Leading up to the 2014 Sukkot holiday, a holiday that commemorates the Exodus and the dependence of the Jewish people, a group of artists decided to delve into the sukkah’s charged meaning in the Israeli context and highlight the temporary nature of the sukkah structure and its associations with exile, thus evoking associations not only with Jewish history but also with the Israeli context. The artists decided to focus on Sukkot as a festival commemorating the biblical Jewish refugee camps bringing to the city of Jerusalem an "authentic" and contemporary house from a refugee camp from today’s Israel/Palestine. The artists traveled to the unrecognized Bedouin village of Khan-Al-Akhmar at the Judean Desert in the Palestinian (occupied) territories to meet members of the Jahalin Bedouin tribe. The artists proposed to purchase one of their tiny houses, dismantle it, and reassemblie it as a sukkah in West Jerusalem transporting a piece of one "hidden" reality into another location, where a hidden reality would be made visible. The ephemeral and illegal refugee was rebuilt and used as a Jewish Sukkah for the Jewish Holidays of Sukkoth. A year later the piece was sold to the Israel Museum as an art piece, and the Bedouin community paid half of the amount. The “Eternal Sukkah” became part of the Museum’s art collection and it is being exhibited presently.

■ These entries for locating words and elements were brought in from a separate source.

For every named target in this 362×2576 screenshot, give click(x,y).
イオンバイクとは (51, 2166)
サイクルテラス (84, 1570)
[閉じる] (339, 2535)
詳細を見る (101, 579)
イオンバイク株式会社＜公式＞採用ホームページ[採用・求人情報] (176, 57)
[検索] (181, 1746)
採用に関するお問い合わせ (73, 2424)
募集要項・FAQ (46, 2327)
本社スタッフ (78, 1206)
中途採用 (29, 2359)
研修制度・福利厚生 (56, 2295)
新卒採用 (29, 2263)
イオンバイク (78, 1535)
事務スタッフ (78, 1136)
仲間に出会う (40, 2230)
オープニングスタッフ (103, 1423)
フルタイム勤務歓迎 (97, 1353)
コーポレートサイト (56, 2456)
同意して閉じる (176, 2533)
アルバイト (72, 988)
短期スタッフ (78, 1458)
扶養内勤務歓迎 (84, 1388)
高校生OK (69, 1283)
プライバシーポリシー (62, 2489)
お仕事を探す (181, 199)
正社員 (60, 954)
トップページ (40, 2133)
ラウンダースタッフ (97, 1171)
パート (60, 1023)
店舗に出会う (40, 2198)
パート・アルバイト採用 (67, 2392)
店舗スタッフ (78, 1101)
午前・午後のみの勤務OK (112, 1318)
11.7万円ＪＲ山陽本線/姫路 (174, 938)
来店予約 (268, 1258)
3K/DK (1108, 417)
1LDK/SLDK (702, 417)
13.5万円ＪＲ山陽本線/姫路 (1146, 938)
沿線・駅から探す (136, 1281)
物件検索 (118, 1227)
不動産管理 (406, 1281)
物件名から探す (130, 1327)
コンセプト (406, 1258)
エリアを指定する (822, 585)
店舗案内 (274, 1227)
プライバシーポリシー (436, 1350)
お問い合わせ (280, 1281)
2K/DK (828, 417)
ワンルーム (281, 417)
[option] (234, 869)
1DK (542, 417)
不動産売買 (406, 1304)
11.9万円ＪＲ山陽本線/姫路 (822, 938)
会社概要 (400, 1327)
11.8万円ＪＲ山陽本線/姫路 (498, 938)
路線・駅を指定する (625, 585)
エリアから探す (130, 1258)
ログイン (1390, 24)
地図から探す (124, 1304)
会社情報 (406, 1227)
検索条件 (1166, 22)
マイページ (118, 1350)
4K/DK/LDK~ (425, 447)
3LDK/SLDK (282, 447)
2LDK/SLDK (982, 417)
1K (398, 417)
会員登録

The Bedouin-Sukkah, as an expression of the (im)possible Jewish-Bedouin hybrid identity heritage proposed by the artists in collaboration with the Bedouin community was purchased and canonized by the Israel Museum. This act was defined by a major Israel journalist as an historical act, and as the "first official recognition" of the Bedouins in Israel. A Rabbi of the Rabbis for Humans Rights movement described it a kosher Sukkah that totally transforms the mitzvah—emotionally, socially, politically—into the most religious act he has ever felt. A right-wing former parliament member referred to it as a "deplorable action" done by the Israel Museum that crossed the red line in collaborating with illegal groups against the State. The process of transformation of a Bedouin home into a Jewish sukkah, and this Bedouin-sukkah into an art piece that became a symbolic ethnographic piece of heritage, placed the Israel Museum in the opposite role it plays as a "non-political" institution. The representation of the local identity and the Jewish heritage accepted a new possibility of a hybrid heritage. The Museum played a major role, not only in showing a house from a refugee camp in the center of Israel discourse—that is already a strong act—and not in showing a Judaized Bedouin Sukkah, but in the canonization of an ephemeral and illegal house, in recognition of the unrecognized Bedouin community and furthermore in accepting the proposition to express an alternative discourse of hybrid and multicultural heritage that, since the 1930s, has been constantly rejected in the dominant public discourse in Israel.